According to the report, anonymous bodies of these unfortunate migrants, mostly from our continent, are filling cemeteries in South Africa, Italy, Greece and Libya. “An Associated Press tally has documented more than 56,800 migrants dead or missing worldwide since 2014 — almost double the number found in the world’s only official attempt to try to count them, by the U.N.’s International Organization for Migration…The AP came up with almost 28,300 additional dead or missing migrants by compiling information from other international groups, forensic records, missing persons reports, death records, and examining data from thousands of interviews with migrants”, the report stated.

As depressing as the story was, it does not even reflect the depth of the tragedy. Sadly, even when immigration has become the defining political issue of the day in many Western countries, it is hardly ever discussed within the continent and certainly not in Nigeria. Yet, amid shrinking opportunities and a distortion of information about life in Europe, especially for undocumented immigrants, thousands of our young people have for years been embarking on desperate journeys that most often end in sorrow, tears and blood either in the Sahara Desert or on the Mediterranean Sea.

That is the focus of my coming book which captures the human drama of ‘irregular migration’ with compelling stories by those who have gone through the harrowing experiences. The book, I believe, will necessitate the conversation on migration and associated issues that we need to have in our national interest.

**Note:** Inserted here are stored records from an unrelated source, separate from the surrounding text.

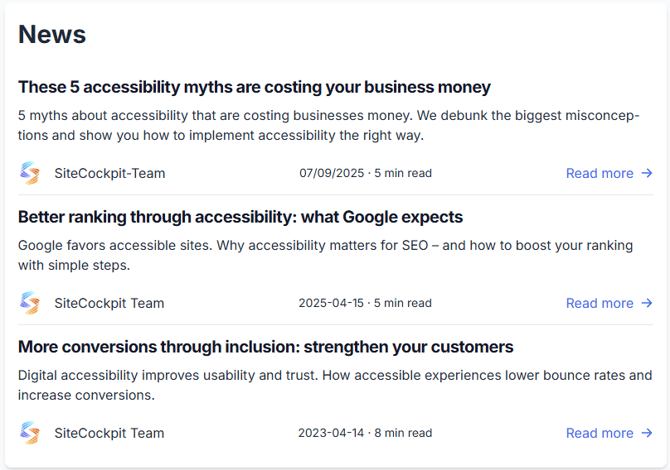Click author name on the conversions article
The image size is (670, 470).
109,433
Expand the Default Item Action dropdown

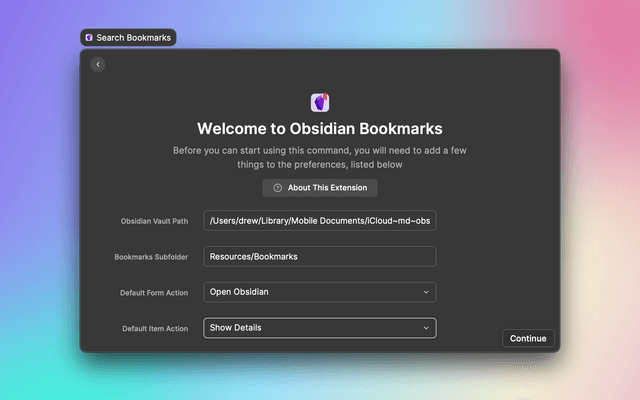pyautogui.click(x=320, y=328)
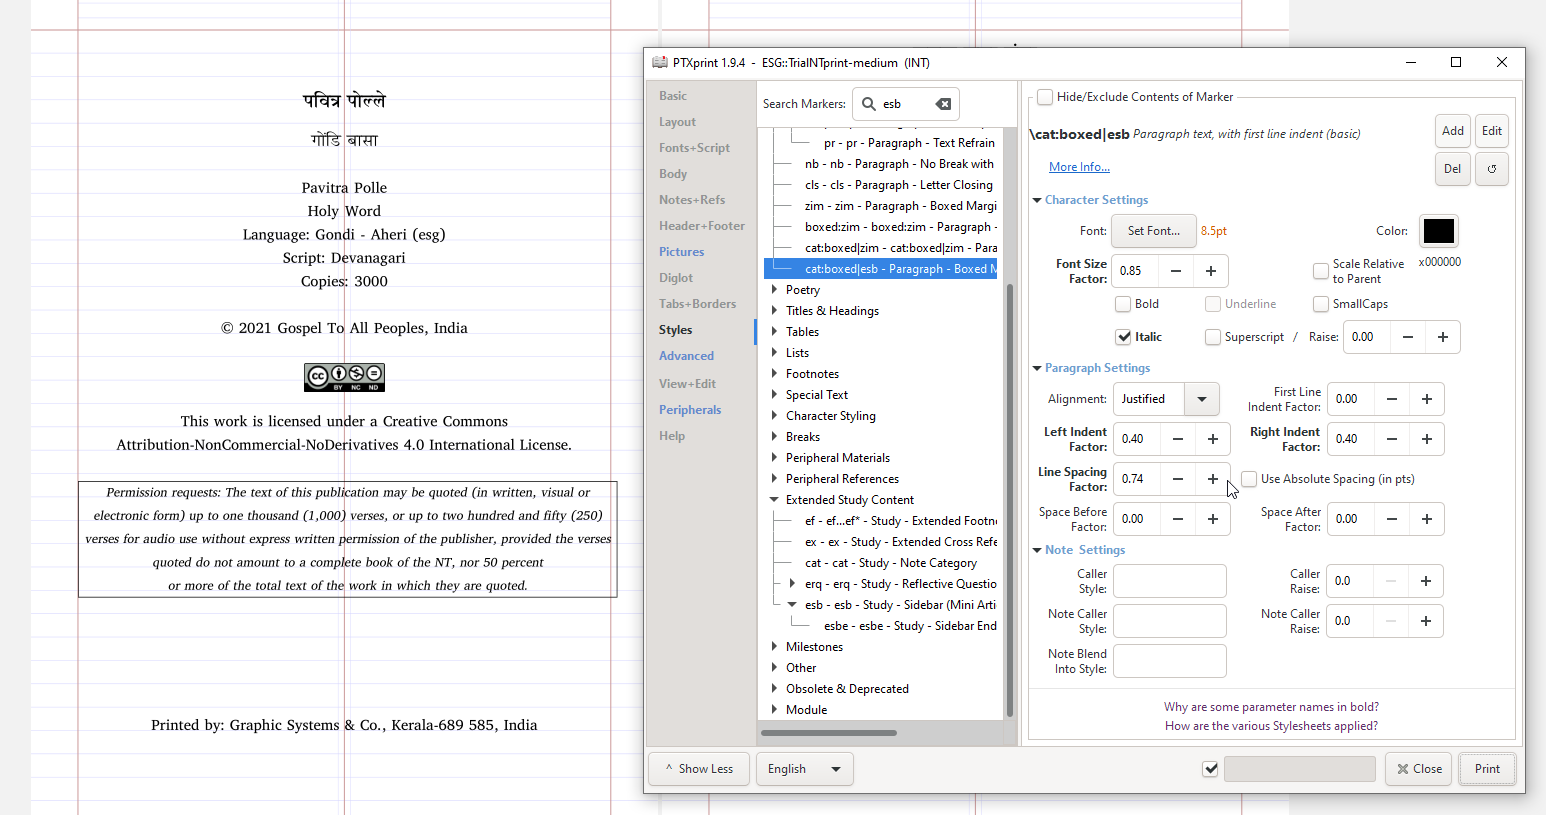Viewport: 1546px width, 815px height.
Task: Toggle Hide/Exclude Contents of Marker
Action: coord(1045,96)
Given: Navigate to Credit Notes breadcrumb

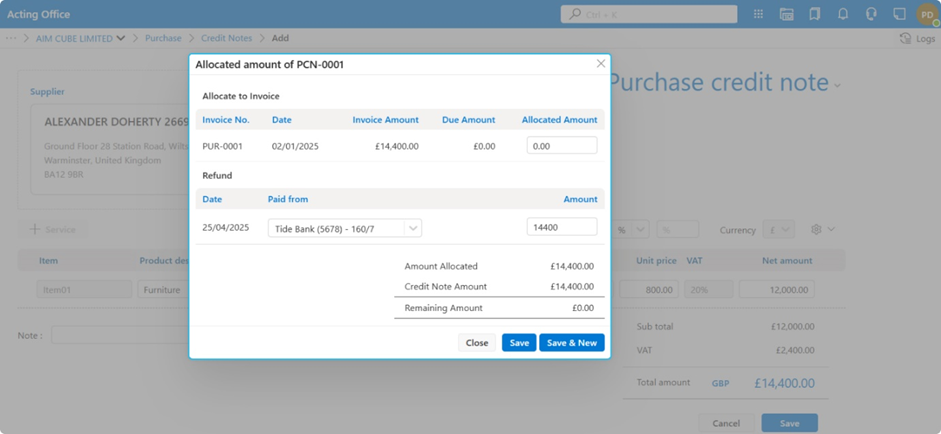Looking at the screenshot, I should coord(225,38).
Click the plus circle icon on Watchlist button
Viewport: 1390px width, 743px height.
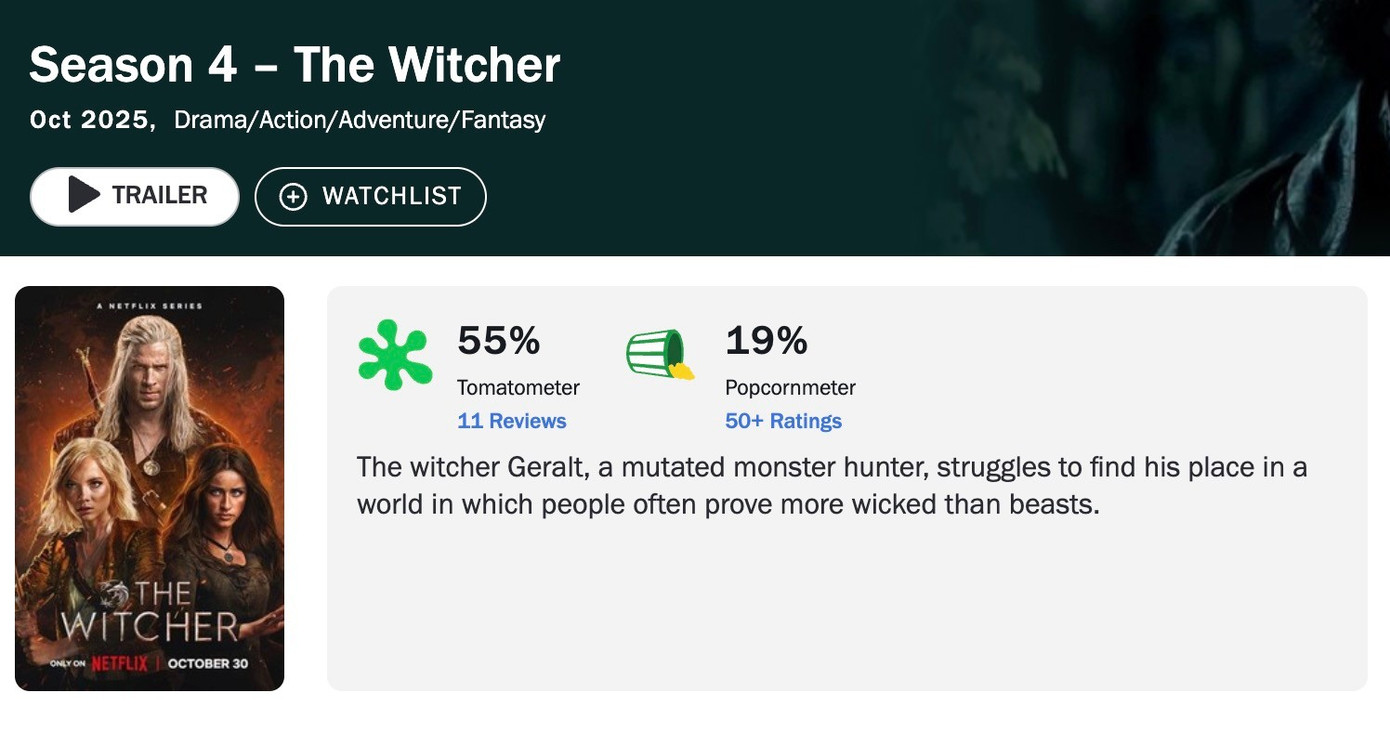pos(292,194)
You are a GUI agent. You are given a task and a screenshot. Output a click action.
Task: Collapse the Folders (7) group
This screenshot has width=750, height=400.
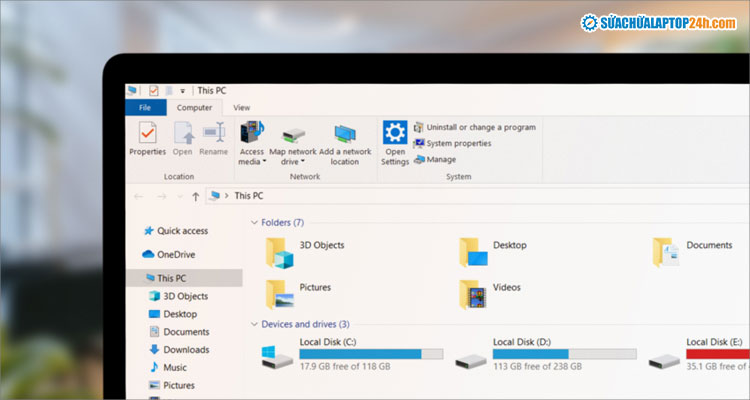click(254, 223)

However, I am here this morning not only to announce that a date has been set for the public presentation of the book but also to thank Ford Foundation for providing the financial resources that enabled me travel in the course of researching into the ugly phenomenon. Let me specifically thank my brother, Innocent Chukwuma, the West African Director as well as Ms Tamila Vatcharadze, the Global Portfolio Advisor, Institute of International Education (IIE) for their support on the project.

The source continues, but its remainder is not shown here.